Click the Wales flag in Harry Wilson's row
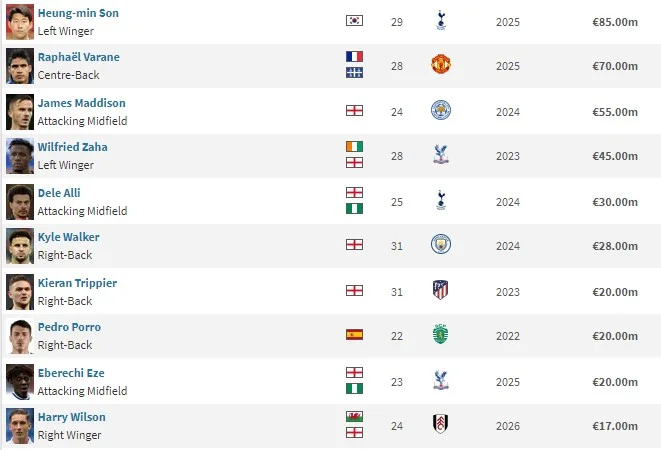 point(354,416)
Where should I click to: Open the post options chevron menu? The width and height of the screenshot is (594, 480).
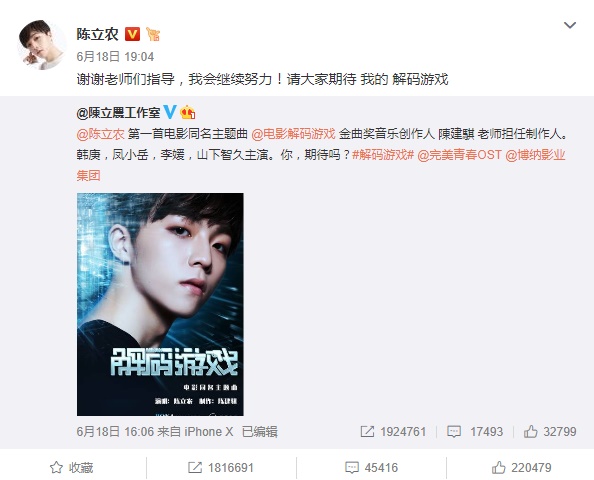pyautogui.click(x=570, y=25)
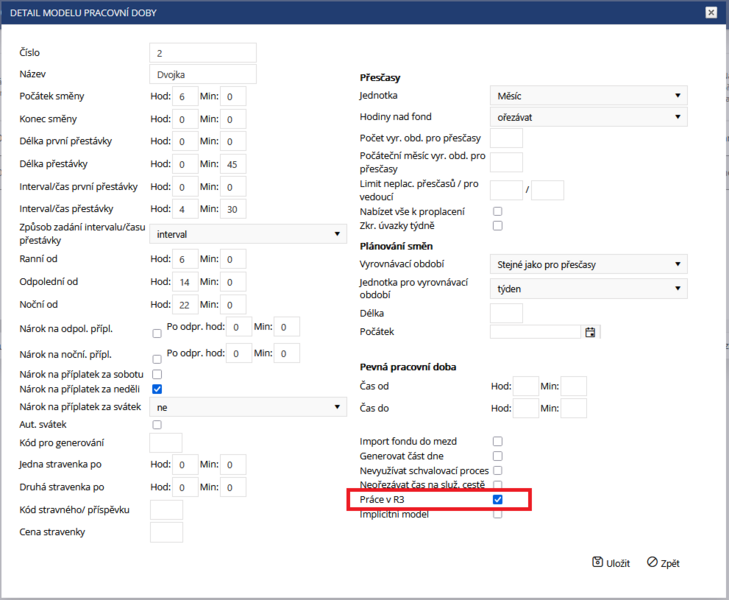The width and height of the screenshot is (729, 600).
Task: Click the Zpět cancel button
Action: pos(663,563)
________________________
=== Exercise requirements ===
Except for the pictures, the whole listing above should be transcribed exactly.

=== Response to this exercise ===
Click the Wales flag in Harry Wilson's row
 point(354,416)
Where should I click to: Open the post options chevron menu? The width and height of the screenshot is (594, 480).
pyautogui.click(x=570, y=25)
The width and height of the screenshot is (729, 600).
Task: Click the Zpět cancel button
Action: pos(663,563)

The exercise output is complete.